• _Aim of the task_
Restate word for word the section of the entries that opens at the line containing "The width and" and closes at the line containing "1389x868 pixels.", both lines kept, pictures dropped.

• _Material for this task_
————————

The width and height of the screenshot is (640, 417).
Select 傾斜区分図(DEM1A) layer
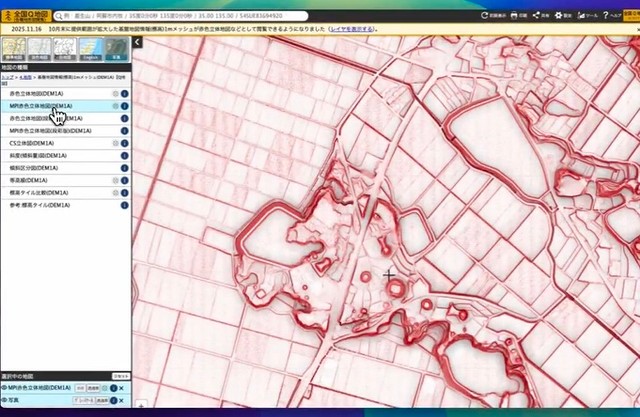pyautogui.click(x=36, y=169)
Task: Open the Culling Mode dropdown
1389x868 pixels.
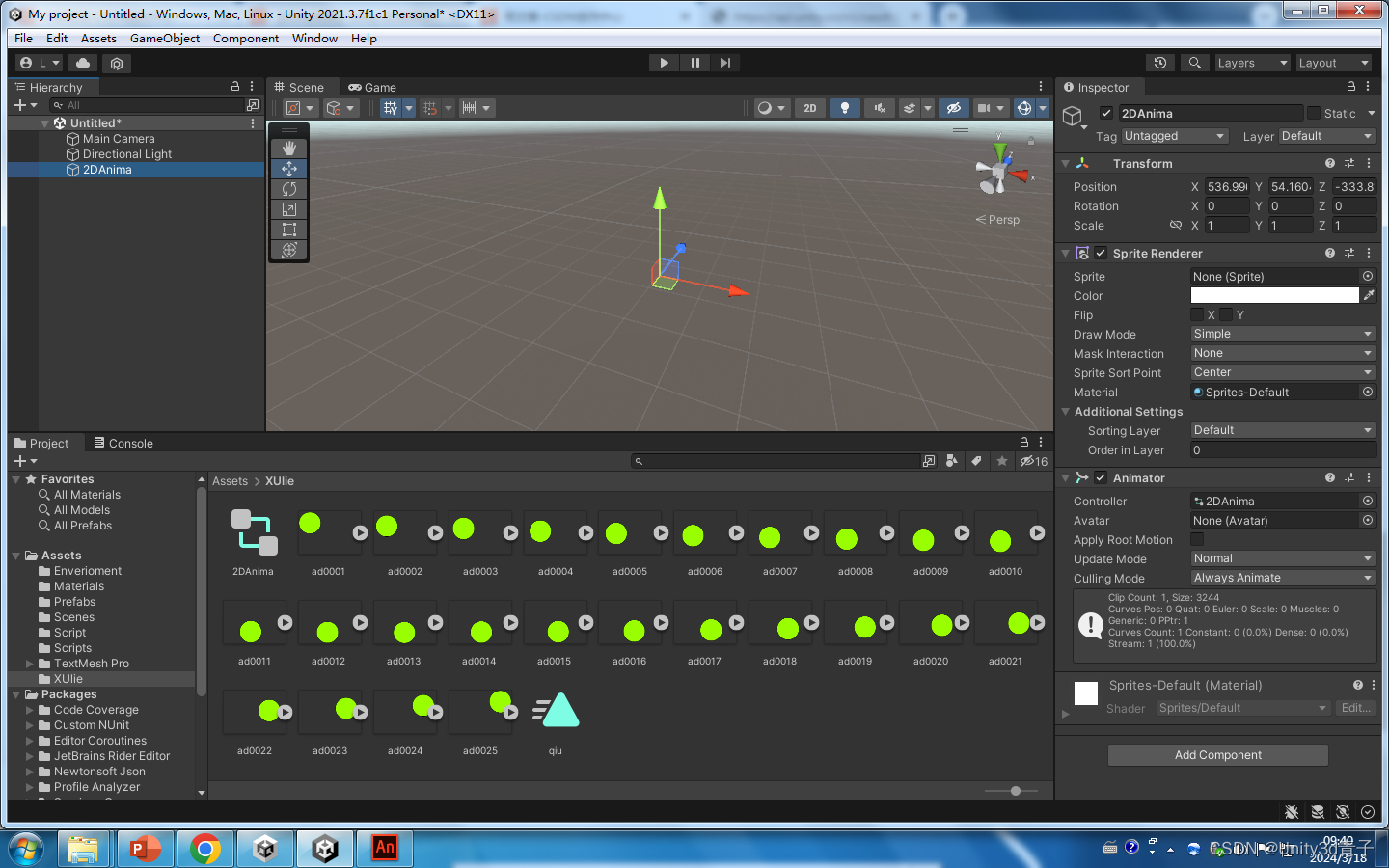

————————

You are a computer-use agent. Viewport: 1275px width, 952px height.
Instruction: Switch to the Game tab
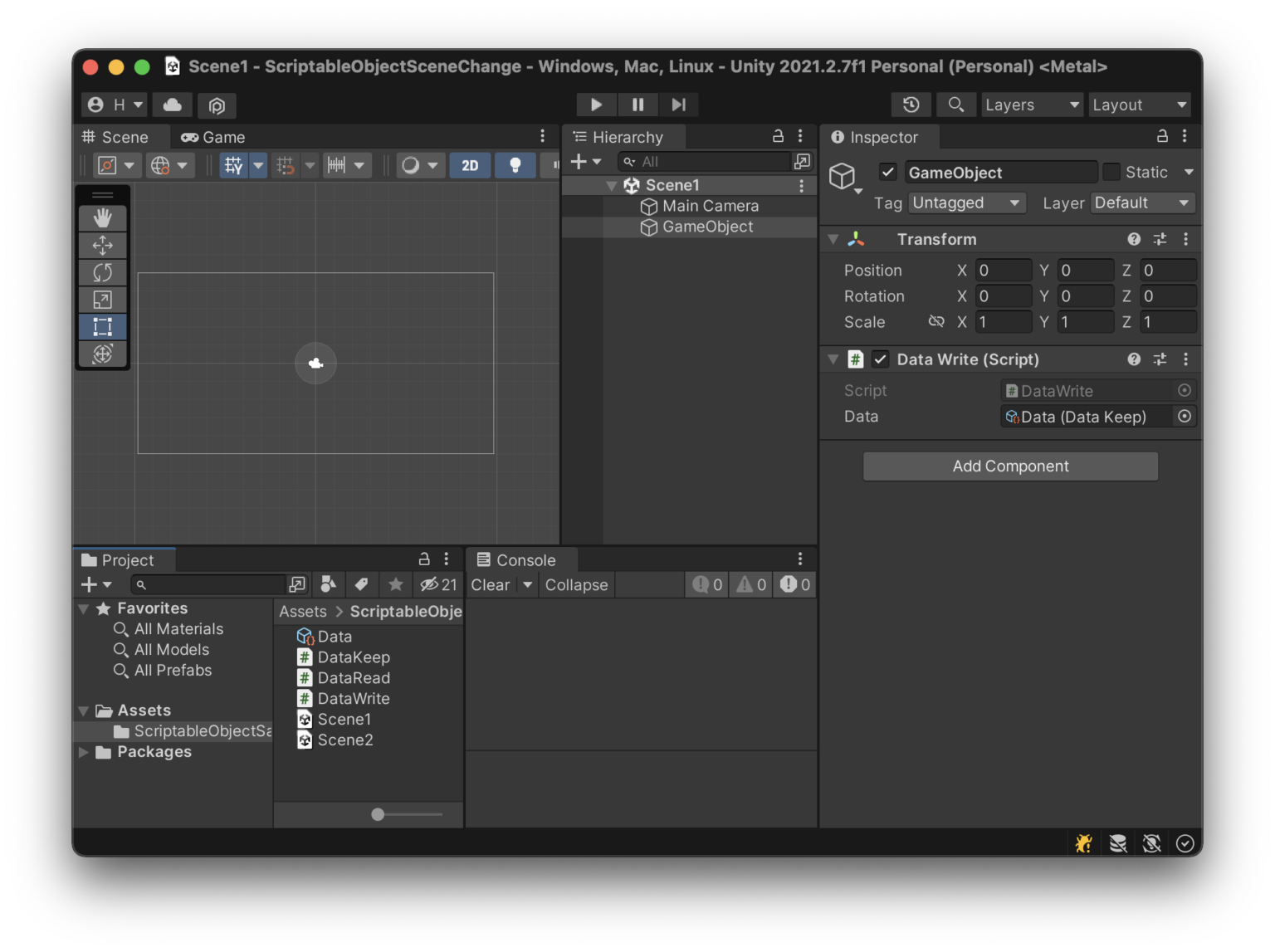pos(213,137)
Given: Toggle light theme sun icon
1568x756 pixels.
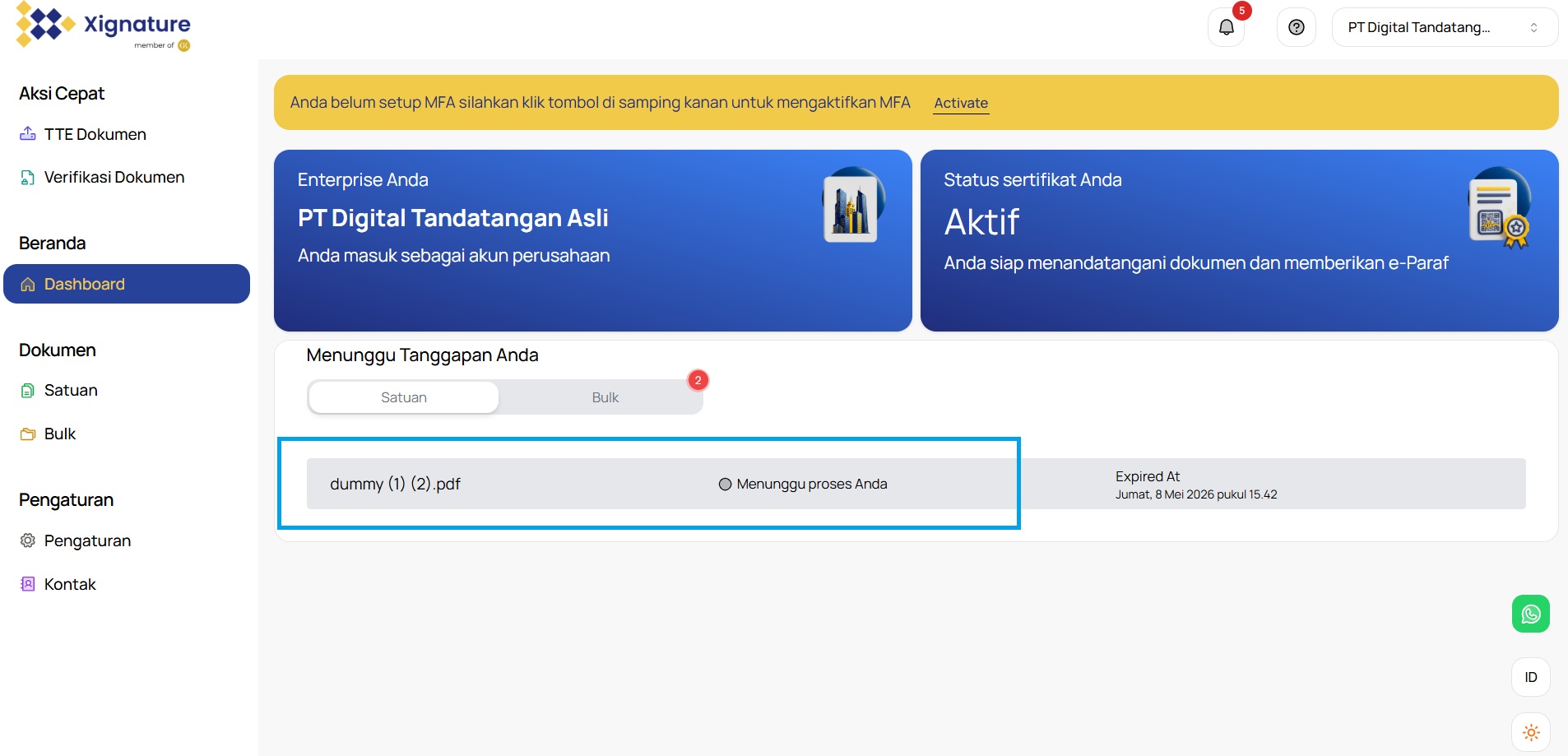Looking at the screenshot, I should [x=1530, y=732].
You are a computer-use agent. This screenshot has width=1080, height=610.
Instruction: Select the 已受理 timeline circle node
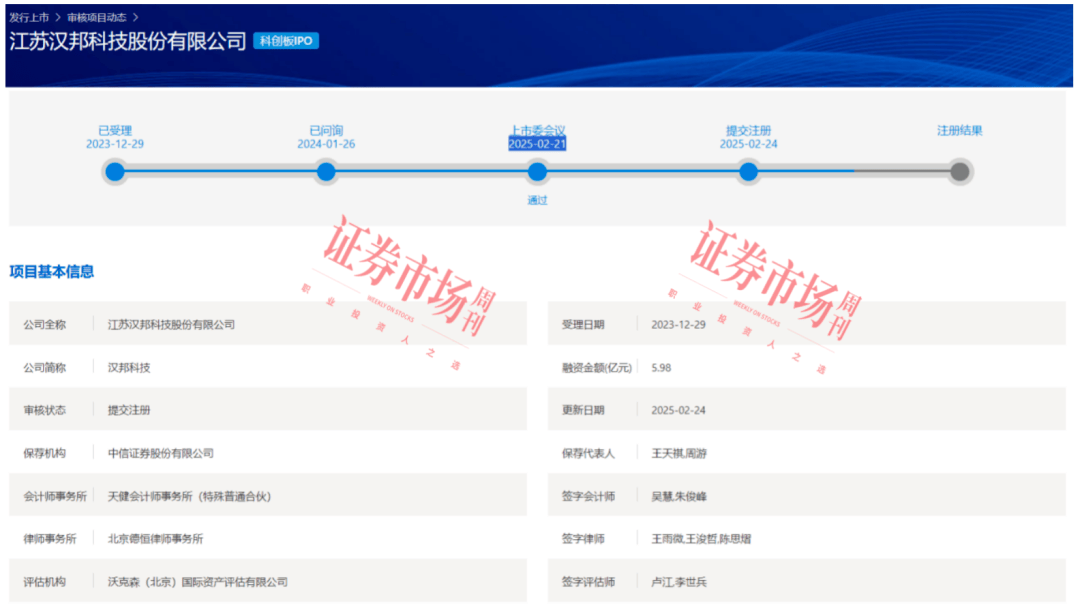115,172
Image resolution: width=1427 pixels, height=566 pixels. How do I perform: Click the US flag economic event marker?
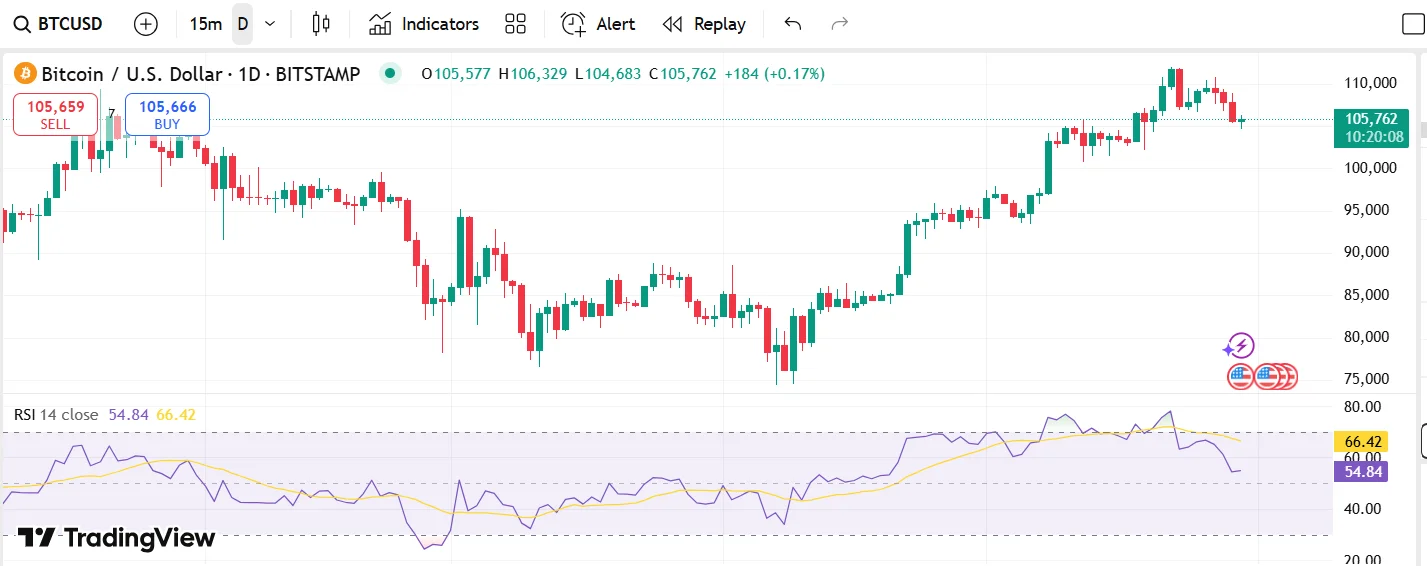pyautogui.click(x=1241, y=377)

————————

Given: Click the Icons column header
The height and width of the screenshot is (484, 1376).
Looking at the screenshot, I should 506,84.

————————

• _Exercise response_
The width and height of the screenshot is (640, 417).
Select 傾斜区分図(DEM1A) layer
pyautogui.click(x=36, y=169)
Task: Open the Culling Mode dropdown
1389x868 pixels.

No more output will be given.